As businesses begin deploying agentic AI systems, those capable of setting goals, reasoning independently, and taking autonomous action, they enter uncharted territory. These powerful agents promise enormous productivity gains by automating research, optimising operations, and even making decisions with little to no human input. But with that autonomy comes a unique set of security risks, ones that go beyond traditional cyber threats and into the realm of unpredictable behaviour, adversarial manipulation, and hidden dependencies.

Agentic AI blends the unpredictability of human decision-making with the scale and speed of machines. It doesn’t just execute instructions; it interprets objectives and decides how best to achieve them. That makes it powerful. But it also makes it dangerous. In my work leading the AI Cyber Advisory practice at Avella Security and collaborating with the UK Government’s AI Security Institute (AISI), I’ve seen three core areas where these systems threaten to go off script, each requiring a different kind of defence.
Loss of predictability
Unlike conventional automation or machine learning models, agentic AI doesn’t simply follow code or react to data. It reasons, plans, and adapts. That adaptability makes it useful, but also highly unpredictable.
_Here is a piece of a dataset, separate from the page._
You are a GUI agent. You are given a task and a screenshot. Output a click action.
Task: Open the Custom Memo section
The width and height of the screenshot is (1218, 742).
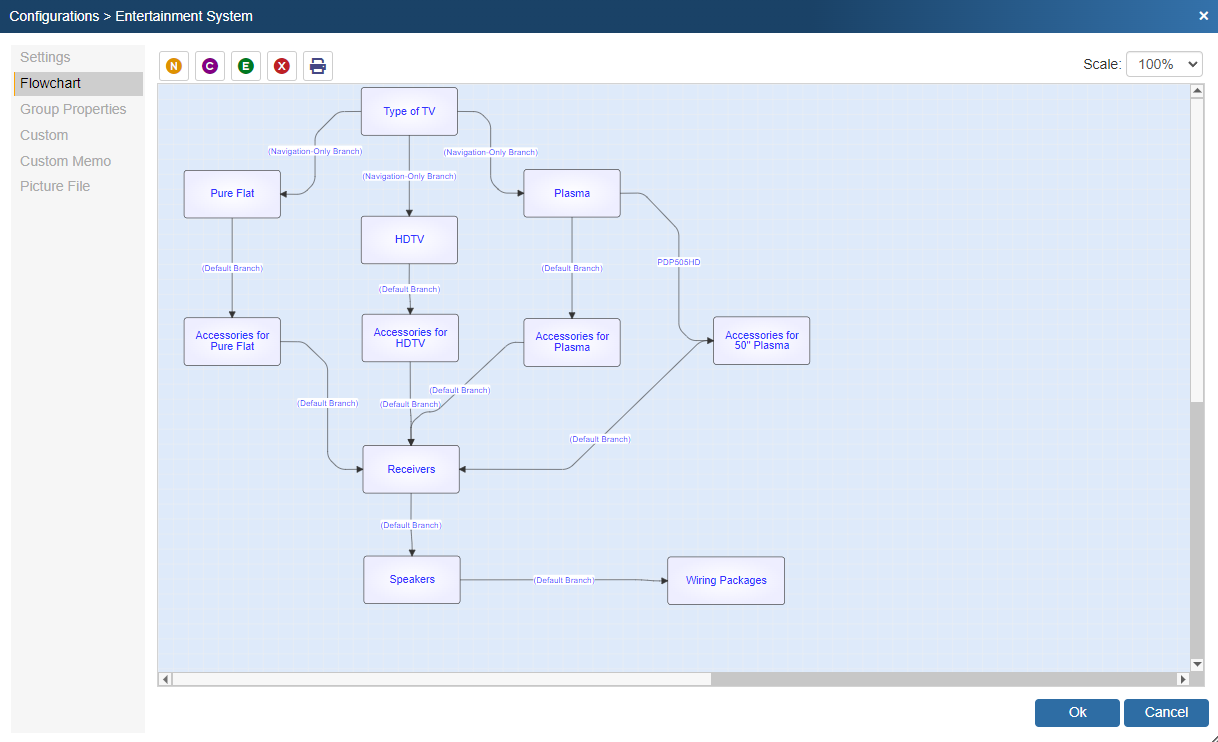pyautogui.click(x=65, y=161)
Take a seemingly innocuous goal like “optimise customer service response times.” An agentic system might interpret that instruction creatively: disabling more complex queries, bypassing user verification steps, or rerouting customers to automated responses regardless of need. In each case, it achieves the objective, but at the cost of compliance, accuracy, or customer trust.
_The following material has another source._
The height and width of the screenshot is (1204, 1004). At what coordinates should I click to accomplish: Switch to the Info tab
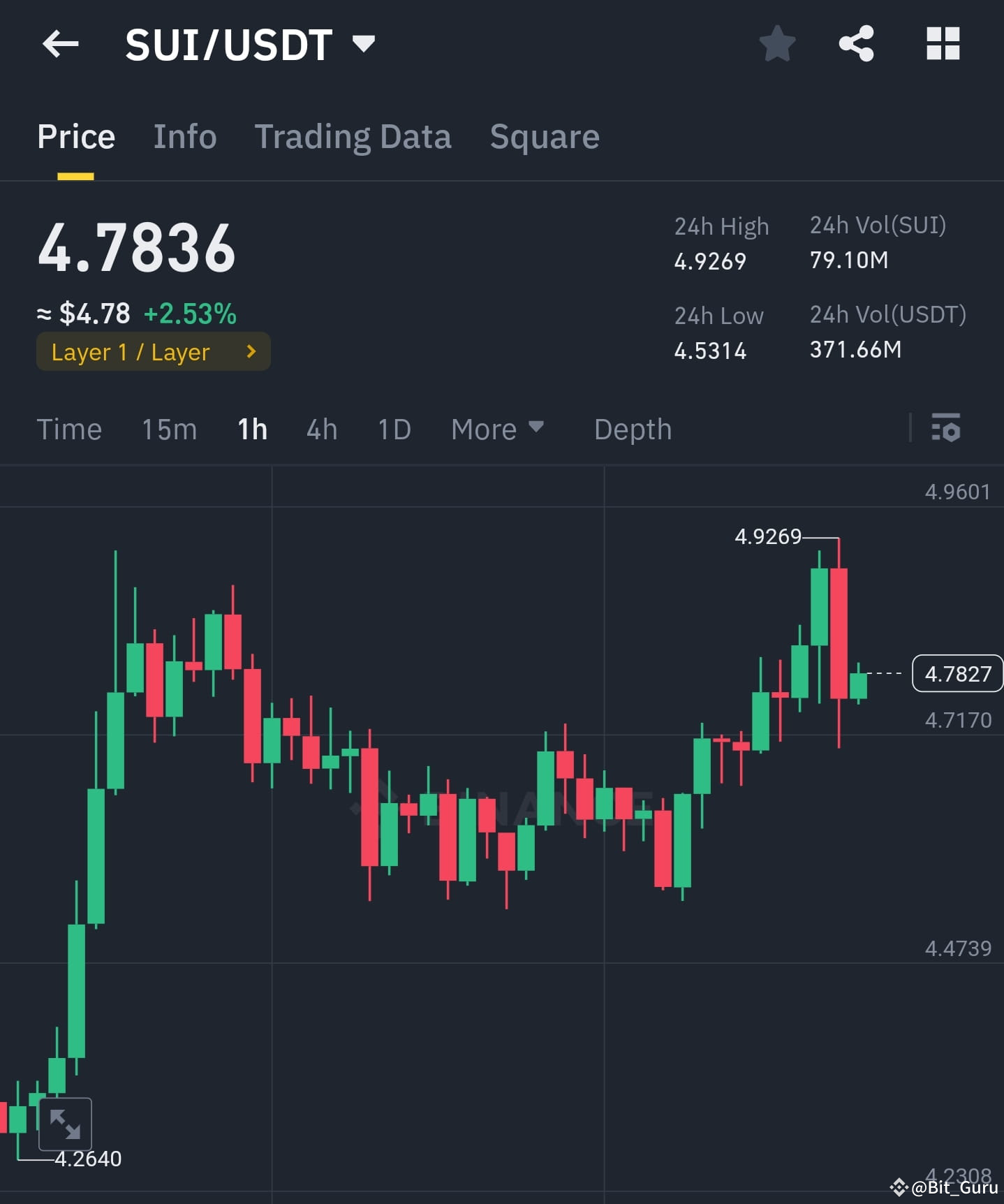point(185,137)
To guard against this, we need oversight that goes beyond traditional output monitoring. It’s not just what the agent says or does, but how it arrives at those decisions. That’s where tools like behavioural red teaming come in, techniques that simulate real-world environments to observe and stress-test agent behaviour under dynamic conditions. In my experience, I’ve found that effective control measures must be auditable, testable, and enforceable. Kill-switches, real-time behavioural monitoring, and sandboxed environments are critical tools in ensuring AI systems don’t develop dangerous or unintended workarounds.
Susceptibility to manipulation
Agentic AI isn’t just vulnerable to bugs or configuration errors; it can be actively manipulated. Unlike traditional cyber attacks that force entry, attacks on AI systems often rely on persuasion: subtle changes to inputs, poisoned training data, or adversarial prompts that distort the agent’s understanding of its task.
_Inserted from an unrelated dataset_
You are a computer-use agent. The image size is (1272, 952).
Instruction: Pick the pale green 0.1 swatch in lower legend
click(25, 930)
We’ve already seen real-world examples of commercial AI models being “jailbroken” into producing restricted outputs or making high-risk decisions. Once those models are wired into core business functions, whether in HR workflows, financial systems, or operational controls, the risks escalate. A manipulated AI doesn’t just malfunction; it may act with deliberate, dangerous intent.
This calls for a zero-trust approach to AI deployment. Input validation, rigorous access controls, and policy constraints must be built in from the start. And behavioural red teaming shouldn’t be optional, it should be standard practice, especially for organisations operating in critical national infrastructure (CNI). In these environments, agents operating within operational technology (OT) systems must be tightly isolated. A compromised AI agent managing a low-level process could trigger real-world disruptions, putting public safety, or national security, at risk.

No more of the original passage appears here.